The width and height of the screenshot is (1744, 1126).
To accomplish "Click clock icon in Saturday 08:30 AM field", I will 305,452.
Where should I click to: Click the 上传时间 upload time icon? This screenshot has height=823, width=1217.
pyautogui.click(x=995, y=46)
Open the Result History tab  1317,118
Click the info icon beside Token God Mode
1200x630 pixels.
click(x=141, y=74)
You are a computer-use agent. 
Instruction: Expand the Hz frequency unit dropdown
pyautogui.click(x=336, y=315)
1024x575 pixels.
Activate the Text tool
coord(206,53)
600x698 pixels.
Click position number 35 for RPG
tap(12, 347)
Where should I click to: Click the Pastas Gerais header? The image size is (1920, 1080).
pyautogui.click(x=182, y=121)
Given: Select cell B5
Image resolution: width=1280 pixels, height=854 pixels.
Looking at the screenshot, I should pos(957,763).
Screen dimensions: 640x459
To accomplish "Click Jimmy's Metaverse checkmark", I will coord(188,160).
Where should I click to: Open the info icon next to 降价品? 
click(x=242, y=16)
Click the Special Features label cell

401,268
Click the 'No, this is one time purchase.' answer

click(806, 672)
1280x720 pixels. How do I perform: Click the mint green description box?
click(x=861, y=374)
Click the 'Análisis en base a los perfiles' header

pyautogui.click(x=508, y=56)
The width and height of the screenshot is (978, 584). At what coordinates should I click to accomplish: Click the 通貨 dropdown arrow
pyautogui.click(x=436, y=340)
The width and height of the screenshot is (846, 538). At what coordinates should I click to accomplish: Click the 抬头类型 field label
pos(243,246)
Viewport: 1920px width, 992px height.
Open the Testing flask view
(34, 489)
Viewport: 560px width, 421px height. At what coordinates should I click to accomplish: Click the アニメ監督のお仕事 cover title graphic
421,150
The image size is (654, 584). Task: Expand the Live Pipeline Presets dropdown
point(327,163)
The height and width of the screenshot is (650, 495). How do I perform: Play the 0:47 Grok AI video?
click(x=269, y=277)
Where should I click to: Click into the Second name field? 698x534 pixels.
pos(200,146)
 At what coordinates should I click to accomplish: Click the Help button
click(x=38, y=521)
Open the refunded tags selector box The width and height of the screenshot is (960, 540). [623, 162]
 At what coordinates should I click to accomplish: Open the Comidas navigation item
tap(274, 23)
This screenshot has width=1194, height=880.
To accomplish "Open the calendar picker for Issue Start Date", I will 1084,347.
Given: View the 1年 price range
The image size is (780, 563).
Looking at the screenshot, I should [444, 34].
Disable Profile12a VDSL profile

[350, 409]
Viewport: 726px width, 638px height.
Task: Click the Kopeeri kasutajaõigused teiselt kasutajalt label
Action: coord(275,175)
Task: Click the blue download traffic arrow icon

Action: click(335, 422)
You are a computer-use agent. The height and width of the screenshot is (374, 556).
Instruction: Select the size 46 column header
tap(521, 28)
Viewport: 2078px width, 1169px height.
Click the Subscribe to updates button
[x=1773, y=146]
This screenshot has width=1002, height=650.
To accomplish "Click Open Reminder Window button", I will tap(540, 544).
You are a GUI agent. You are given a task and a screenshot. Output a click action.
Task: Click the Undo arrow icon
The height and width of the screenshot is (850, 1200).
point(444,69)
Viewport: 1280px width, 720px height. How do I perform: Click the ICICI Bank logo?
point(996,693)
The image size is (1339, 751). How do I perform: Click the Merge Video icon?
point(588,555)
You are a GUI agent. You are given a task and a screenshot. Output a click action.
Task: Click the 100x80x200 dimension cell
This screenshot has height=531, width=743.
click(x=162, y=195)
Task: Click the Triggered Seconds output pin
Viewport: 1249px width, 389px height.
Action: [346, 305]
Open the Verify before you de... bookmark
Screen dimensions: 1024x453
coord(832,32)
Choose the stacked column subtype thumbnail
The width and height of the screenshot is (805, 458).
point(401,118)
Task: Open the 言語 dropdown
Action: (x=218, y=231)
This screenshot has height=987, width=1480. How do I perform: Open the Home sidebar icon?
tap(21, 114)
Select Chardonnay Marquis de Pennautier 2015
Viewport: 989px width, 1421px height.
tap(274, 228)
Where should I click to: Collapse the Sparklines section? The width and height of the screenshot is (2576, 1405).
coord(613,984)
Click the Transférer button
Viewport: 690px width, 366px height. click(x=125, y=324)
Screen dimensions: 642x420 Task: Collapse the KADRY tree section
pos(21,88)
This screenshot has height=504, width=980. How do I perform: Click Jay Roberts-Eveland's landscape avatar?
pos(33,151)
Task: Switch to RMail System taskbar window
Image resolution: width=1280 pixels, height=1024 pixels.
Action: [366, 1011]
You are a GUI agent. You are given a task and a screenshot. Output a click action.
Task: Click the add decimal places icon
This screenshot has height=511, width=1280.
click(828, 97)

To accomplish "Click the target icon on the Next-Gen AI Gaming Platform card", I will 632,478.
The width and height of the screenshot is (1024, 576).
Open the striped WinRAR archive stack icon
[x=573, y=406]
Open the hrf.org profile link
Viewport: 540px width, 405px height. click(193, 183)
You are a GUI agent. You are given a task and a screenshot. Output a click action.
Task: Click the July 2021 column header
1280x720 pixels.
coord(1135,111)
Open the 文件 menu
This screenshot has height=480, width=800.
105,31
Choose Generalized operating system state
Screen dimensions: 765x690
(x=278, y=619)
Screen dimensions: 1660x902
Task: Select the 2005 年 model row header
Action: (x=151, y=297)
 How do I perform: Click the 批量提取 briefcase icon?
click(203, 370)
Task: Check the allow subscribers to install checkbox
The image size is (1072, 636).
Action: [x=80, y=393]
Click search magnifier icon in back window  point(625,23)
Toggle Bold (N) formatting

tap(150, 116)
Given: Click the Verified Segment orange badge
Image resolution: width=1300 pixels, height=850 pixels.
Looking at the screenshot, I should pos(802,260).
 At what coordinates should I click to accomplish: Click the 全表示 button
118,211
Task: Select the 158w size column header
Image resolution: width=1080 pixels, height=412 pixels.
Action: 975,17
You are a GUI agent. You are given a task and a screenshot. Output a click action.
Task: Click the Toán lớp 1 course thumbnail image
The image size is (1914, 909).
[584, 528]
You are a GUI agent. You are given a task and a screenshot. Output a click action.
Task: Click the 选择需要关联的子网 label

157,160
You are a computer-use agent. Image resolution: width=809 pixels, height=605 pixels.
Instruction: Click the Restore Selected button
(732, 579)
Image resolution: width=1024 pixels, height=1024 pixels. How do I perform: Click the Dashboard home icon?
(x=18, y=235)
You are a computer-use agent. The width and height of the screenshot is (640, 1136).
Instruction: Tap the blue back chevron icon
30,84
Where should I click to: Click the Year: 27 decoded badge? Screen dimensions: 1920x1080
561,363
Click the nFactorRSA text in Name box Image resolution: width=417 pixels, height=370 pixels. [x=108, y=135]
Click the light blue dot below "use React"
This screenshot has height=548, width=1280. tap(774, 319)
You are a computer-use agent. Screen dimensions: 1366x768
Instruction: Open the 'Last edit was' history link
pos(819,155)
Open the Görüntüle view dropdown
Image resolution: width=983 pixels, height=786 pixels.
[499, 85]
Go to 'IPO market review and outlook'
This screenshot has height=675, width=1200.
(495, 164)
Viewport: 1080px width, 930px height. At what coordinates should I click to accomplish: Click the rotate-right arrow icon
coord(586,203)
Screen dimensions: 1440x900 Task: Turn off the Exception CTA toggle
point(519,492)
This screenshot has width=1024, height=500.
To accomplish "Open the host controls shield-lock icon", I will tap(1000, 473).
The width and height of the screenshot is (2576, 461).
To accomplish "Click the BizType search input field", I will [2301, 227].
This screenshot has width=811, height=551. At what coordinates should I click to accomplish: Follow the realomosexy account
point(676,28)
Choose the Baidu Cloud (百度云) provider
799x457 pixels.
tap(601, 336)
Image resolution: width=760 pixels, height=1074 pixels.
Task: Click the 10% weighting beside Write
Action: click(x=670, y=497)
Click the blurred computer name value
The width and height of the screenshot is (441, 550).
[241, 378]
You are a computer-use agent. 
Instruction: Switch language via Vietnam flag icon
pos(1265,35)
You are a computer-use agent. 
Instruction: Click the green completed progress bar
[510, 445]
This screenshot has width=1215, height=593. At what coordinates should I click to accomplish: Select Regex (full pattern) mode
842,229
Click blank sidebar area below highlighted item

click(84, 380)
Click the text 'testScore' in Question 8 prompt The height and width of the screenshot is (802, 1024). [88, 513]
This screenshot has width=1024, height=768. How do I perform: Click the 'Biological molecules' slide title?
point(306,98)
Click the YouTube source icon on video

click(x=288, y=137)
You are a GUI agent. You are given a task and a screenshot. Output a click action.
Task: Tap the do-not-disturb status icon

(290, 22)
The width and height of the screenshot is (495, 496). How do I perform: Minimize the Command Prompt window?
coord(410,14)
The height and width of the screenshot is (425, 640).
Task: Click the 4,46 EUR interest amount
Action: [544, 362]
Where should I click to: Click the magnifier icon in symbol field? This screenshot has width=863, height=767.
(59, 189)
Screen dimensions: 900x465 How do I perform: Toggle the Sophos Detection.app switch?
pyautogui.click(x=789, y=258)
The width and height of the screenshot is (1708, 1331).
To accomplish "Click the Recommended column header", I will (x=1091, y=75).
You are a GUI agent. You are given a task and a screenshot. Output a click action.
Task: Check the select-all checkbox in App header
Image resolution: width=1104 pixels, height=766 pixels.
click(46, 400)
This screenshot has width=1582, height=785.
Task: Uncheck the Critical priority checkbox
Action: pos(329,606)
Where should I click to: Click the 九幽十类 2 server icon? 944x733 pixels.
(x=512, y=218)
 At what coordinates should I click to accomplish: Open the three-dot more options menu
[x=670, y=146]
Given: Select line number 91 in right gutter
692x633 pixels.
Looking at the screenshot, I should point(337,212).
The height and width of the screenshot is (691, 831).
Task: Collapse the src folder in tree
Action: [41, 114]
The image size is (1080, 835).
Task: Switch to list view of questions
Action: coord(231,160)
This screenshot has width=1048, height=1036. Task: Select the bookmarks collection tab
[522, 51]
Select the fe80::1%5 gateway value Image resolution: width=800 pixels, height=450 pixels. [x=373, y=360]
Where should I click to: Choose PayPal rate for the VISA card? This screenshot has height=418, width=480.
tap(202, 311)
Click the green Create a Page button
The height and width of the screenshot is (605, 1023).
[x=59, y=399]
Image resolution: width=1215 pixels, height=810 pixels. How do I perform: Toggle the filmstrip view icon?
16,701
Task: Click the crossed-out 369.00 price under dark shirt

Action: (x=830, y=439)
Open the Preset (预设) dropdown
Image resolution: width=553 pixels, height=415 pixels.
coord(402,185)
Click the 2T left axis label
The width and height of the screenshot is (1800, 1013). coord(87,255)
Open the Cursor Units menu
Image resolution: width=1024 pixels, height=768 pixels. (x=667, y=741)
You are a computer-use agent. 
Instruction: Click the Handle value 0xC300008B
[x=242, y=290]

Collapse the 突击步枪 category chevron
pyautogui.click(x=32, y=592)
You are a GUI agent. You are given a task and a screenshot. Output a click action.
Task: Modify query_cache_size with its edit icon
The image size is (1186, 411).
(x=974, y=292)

Assignment: If a line in the entries contains the word "will", copy that line out.

Your response:
To accomplish "Click clock icon in Saturday 08:30 AM field", I will 305,452.
To accomplish "Click Jimmy's Metaverse checkmark", I will coord(188,160).
To accomplish "Open the calendar picker for Issue Start Date", I will 1084,347.
To accomplish "Click Open Reminder Window button", I will tap(540, 544).
To accomplish "Click the target icon on the Next-Gen AI Gaming Platform card", I will 632,478.
To accomplish "Open the host controls shield-lock icon", I will tap(1000, 473).
To accomplish "Click the BizType search input field", I will [2301, 227].
To accomplish "Click the Recommended column header", I will (x=1091, y=75).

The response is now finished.